The expert witness must make eye contact with jurors from time to time. They become uncomfortable when too long goes by without it. It’s a human instinct.
At some point in your relationship with your expert witness, videorecord him or her during prep. Watch it with your witness – and maybe a consultant. Check for distracting mannerisms, facial expressions they might not be aware they make, staying positive and calm, and really assessing how they would come across to layperson jurors.
Again: it’s not the expert that is going to add the value to your case; it’s the witness.
Depositions: Maybe the Last Best Chance to Avoid a Disaster
In the age of videorecorded depositions, it is crucial that you do a clear-eyed, cold-blooded analysis of how skilled a witness your expert is. Why? Because some of those video clips might eventually get shown to jurors if the case goes to trial. Why might the other side do that? Because they think the expert witness said some things that really help their side. Or did so in a way that will bother jurors just enough.
You already know this: your expert’s performance at deposition will affect the other side’s calculation of their chances at trial. The better your expert witness does at deposition as a witness, the greater the chances that you will be able to settle the case on better terms and sooner, rather than having to pour more resources into this thing to settle it, or even eventually ending up in trial. Therefore, picking the right expert witness and investing in some high quality witness preparation before deposition can often be the smartest investment you can make to bring your case to an advantageous close short of trial.

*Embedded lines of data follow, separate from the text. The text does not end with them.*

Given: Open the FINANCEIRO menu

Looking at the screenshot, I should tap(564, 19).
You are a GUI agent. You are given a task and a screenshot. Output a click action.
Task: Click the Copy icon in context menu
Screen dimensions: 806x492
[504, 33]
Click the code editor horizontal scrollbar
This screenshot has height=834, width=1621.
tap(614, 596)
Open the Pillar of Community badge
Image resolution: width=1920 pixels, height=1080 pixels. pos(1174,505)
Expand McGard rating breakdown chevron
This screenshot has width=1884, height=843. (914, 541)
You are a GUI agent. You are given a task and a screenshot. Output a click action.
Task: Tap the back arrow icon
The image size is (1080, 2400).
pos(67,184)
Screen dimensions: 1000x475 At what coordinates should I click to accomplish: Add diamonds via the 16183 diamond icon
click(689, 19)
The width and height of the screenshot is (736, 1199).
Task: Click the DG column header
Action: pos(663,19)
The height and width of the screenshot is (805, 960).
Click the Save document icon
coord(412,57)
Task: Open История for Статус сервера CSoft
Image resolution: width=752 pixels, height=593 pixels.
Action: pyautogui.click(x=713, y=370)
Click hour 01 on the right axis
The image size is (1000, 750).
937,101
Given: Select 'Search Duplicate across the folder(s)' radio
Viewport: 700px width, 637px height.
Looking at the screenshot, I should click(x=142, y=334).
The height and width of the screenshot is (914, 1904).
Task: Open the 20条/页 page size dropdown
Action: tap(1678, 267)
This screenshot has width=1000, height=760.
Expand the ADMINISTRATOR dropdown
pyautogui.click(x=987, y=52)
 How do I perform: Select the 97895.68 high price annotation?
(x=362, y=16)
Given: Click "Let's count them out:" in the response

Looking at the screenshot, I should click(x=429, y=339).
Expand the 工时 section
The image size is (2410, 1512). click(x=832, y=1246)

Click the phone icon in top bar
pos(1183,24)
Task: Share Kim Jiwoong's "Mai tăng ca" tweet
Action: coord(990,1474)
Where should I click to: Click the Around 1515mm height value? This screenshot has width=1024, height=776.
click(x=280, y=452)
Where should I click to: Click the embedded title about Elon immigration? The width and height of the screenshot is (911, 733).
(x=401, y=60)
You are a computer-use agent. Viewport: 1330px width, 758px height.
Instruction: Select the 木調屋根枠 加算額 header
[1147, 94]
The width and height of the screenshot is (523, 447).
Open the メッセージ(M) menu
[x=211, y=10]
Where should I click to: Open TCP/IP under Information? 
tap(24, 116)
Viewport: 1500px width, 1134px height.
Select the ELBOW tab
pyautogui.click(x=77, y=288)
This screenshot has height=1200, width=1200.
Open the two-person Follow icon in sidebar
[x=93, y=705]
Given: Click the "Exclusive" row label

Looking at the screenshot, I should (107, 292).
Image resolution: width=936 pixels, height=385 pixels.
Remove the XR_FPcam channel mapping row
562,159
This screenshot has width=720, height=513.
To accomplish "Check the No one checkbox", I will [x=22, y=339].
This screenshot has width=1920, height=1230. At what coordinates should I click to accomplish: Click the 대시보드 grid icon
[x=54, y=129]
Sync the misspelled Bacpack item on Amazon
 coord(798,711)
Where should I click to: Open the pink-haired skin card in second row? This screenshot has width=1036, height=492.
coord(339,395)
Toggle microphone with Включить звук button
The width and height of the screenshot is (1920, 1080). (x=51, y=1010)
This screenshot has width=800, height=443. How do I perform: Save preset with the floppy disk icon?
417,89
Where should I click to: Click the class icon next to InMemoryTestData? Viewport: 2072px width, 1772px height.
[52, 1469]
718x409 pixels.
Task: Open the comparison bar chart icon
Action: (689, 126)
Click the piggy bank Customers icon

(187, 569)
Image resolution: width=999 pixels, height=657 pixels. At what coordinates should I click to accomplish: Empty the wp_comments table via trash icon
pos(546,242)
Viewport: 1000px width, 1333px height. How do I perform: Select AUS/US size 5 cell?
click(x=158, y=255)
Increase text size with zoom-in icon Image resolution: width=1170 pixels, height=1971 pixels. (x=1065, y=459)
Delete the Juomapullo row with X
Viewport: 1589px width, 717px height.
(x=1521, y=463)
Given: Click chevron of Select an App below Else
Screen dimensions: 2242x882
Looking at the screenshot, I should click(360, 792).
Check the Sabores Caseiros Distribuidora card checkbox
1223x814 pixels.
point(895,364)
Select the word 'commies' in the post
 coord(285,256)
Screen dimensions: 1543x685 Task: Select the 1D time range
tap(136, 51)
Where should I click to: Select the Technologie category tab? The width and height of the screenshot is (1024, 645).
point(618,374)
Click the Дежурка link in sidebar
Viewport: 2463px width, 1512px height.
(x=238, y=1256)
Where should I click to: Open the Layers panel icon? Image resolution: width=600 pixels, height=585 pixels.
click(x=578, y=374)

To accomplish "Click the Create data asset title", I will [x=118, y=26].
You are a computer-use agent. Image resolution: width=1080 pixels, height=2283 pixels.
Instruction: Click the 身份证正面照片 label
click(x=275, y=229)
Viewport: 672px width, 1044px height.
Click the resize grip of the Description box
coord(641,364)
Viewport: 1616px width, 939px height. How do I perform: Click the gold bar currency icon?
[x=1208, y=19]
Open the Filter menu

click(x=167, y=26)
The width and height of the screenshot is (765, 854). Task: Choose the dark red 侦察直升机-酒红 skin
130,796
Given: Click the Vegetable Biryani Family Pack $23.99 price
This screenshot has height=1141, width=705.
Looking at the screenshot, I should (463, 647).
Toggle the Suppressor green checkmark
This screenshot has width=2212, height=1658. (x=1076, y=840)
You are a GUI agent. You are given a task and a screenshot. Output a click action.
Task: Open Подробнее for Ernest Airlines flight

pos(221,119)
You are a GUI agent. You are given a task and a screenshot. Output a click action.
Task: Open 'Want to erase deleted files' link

Bonus tip: As I have said elsewhere, never refer to your expert witness as “expert” in front of jurors. They don’t like experts, so don’t default to a term from of the Evidence Code just out of bad habit. Instead, your expert witness is “an outside engineer we brought in to help us understand the widget,” or “one of the top cancer doctors in the region,” or “an independent accountant.” That is the frame you want your jurors to adopt about these people anyway.